Summer is here and it’s time to read. Here’s a round up of some recent good books, mostly fiction and, as an added bonus, one memoir. None are exactly beach novels, but they’re all worth a read. Enjoy!
Tell the Wolves I’m Home by Carol Rivka Brunt
This novel is at the top of this list for a reason. It is a coming-of-age story about a fourteen year old, June, who has a very special relationship with her gay uncle. The story takes place in the mid-80’s and her uncle Finn, a famous painter, is dying of AIDS. When Finn dies and she begins to grieve her loss, family secrets begin to shake loose.

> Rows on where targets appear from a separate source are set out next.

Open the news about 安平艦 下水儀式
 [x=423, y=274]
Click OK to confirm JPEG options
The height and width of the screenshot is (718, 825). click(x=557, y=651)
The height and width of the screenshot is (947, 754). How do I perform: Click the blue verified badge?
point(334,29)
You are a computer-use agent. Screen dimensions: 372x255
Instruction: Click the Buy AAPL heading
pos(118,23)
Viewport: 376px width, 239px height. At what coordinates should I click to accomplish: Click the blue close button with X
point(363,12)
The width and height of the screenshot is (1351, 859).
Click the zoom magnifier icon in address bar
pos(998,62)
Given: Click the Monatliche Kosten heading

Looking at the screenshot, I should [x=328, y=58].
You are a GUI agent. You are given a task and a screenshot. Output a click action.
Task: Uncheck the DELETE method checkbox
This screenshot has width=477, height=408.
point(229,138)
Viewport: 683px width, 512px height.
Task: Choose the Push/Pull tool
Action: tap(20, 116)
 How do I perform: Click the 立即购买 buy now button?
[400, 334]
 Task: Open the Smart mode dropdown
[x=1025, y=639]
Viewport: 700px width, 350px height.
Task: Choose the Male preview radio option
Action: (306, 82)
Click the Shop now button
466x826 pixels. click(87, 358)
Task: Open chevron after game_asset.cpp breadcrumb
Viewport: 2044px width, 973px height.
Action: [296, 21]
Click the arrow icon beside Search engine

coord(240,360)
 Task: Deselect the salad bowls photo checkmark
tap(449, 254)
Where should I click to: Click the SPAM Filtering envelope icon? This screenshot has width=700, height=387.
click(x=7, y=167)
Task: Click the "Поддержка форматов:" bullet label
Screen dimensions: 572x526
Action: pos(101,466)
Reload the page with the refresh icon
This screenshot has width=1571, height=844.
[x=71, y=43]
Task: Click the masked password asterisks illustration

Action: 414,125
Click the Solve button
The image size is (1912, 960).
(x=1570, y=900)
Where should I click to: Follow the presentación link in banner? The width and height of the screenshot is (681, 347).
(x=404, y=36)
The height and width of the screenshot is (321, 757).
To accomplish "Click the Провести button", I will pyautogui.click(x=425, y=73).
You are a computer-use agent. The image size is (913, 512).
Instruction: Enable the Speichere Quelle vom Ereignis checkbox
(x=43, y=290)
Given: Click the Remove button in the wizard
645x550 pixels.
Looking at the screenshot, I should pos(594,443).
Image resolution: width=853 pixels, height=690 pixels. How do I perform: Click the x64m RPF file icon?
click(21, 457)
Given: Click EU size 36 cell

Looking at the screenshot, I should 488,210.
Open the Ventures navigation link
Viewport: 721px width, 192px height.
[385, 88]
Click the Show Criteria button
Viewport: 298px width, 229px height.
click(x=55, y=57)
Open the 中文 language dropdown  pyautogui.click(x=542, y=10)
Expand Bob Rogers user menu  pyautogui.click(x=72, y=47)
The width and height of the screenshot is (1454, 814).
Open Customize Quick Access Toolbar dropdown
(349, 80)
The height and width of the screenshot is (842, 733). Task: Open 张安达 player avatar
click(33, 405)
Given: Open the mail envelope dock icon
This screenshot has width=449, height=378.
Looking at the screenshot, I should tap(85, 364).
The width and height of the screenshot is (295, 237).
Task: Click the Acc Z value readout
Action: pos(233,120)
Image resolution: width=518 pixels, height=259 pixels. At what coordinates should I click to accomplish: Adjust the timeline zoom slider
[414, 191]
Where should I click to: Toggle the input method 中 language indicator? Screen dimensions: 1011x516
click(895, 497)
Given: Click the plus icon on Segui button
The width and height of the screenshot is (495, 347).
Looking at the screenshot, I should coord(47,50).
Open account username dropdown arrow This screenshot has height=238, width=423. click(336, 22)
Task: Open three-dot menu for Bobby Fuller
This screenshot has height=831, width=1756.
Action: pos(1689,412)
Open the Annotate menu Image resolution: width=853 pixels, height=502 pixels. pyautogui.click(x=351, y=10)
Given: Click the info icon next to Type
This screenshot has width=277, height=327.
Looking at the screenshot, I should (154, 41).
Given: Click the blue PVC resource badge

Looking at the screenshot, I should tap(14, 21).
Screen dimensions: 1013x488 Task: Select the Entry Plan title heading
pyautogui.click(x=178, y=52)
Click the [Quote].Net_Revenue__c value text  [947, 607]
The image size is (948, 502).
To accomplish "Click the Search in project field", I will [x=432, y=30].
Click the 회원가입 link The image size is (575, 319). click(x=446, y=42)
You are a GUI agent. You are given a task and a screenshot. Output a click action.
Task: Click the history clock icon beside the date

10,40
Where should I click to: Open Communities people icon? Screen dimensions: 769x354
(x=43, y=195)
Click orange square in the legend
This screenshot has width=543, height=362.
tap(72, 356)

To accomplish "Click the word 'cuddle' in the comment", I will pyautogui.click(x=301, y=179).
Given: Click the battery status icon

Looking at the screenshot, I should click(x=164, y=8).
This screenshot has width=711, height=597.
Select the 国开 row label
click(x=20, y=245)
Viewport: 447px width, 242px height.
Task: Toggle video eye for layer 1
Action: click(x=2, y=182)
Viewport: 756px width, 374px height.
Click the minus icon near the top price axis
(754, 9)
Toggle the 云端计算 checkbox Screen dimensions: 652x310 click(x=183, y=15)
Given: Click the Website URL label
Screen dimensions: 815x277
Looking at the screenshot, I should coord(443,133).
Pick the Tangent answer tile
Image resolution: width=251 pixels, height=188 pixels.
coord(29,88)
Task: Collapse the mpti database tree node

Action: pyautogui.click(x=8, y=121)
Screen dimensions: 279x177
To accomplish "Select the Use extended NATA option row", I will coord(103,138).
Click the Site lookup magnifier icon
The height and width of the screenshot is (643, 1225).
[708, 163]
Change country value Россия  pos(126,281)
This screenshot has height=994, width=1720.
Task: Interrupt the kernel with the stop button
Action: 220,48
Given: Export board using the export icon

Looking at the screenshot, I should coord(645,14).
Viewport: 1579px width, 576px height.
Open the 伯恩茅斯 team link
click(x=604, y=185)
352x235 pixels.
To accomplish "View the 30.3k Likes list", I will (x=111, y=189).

In the process, she develops secrets of her own, including a growing friendship with Finn’s hidden boyfriend, Toby, who her family labels as a murderer for infecting Finn with AIDS. The many strands to this tale are interwoven beautifully as June deals with the loss of Finn, her strained relationship with her older sister Greta, her feelings of both anger and love for Toby, and all the attendant struggles of growing up. The depiction of how AIDS was viewed in the 80’s rings all too true. There is also an interesting and wonderful Oscar Wilde-like strand of this novel which involves a portrait that Finn has painted of June and Greta. The painting is the linchpin upon which the whole story hangs, as it too develops and changes along with June and Greta. Brunt’s homage to Dorian Gray is an outstanding element in this smart, tender, and moving novel.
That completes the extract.